2) Ignaz, Komponist, Bruder des vorigen, geb. 11. Sept. 1807 zu Rain, wurde von seinem Vater zum Violinspieler ausgebildet und fand, nachdem er schon als sechsjähriger Knabe mit Beifall öffentlich aufgetreten war, im Alter von 15 Jahren am Isarthortheater in München eine Anstellung. 1826 wurde er Organist an der reformierten Kirche zu Wien, dann Orchestermitglied am Hofoperntheater, 1831 Musikdirektor zu Stuttgart und bald darauf zu München, 1853 Kapellmeister zu Hamburg und 1861 Kapellmeister am Stadttheater zu Frankfurt a. M., aus welcher Stellung er 1875 in den Ruhestand trat. Von seinen Kompositionen haben besonders die zu Alpenszenen (z. B. „Das letzte Fensterln“) Glück gemacht. Außerdem schrieb er zwei Opern, Sonaten, Streichquartette etc. und viele Lieder.

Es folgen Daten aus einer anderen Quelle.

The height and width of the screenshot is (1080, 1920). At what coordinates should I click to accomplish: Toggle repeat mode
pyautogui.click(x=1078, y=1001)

3) Vinzenz, ebenfalls Komponist, Bruder des vorigen, geb. 19. Juli 1811 zu Rain, besuchte das Gymnasium zu Augsburg, widmete sich später ausschließlich der Musik, erhielt 1830 des vorigen Stelle an der reformierten Kirche und am Hoftheater in Wien und ging 1836 als Kapellmeister nach Mannheim, wo er, seit 1873 pensioniert, jetzt noch lebt. Von seinen Kompositionen wurden eine Festouvertüre und ein Klavierquartett mit Preisen gekrönt. Außerdem schrieb er Symphonien, Konzertouvertüren, ein Streichquintett, Klavierstücke sowie ein- und mehrstimmige Gesänge, unter denen besonders seine komischen Männerchöre beliebt sind.